| ASSIGNED TASK |
Retype the data from the line containing "coordinates (374, 244)." up to and including the line containing "The image size is (1024, 768).", character for character.

| INPUT RECORDS |
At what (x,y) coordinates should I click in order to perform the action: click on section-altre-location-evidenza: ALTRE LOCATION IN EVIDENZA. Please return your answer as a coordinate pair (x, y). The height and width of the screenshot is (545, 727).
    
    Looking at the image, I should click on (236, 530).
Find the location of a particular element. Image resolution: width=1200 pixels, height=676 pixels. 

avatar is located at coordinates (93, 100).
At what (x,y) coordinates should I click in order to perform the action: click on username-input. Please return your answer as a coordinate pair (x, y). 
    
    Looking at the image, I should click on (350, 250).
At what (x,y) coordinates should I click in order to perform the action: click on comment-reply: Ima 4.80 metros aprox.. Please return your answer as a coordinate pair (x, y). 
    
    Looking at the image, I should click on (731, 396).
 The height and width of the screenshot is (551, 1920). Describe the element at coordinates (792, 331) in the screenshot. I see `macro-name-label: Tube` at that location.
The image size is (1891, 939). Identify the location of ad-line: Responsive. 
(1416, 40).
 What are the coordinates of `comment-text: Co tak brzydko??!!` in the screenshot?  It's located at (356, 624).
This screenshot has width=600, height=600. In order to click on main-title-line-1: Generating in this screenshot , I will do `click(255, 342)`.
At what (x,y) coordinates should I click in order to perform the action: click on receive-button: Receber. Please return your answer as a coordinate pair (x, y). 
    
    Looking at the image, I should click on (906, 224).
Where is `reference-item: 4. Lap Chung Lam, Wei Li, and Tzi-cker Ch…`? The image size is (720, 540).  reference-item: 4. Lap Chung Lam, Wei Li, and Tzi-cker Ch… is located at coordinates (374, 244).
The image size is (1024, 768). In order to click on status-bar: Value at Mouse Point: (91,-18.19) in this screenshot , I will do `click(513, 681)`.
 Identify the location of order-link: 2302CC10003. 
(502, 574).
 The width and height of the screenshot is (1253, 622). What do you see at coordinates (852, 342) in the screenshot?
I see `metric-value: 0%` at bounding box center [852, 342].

| OUTPUT OF THE TASK |
Where is `reference-item: 4. Lap Chung Lam, Wei Li, and Tzi-cker Ch…`? The image size is (720, 540).  reference-item: 4. Lap Chung Lam, Wei Li, and Tzi-cker Ch… is located at coordinates (374, 244).
The image size is (1024, 768). In order to click on status-bar: Value at Mouse Point: (91,-18.19) in this screenshot , I will do `click(513, 681)`.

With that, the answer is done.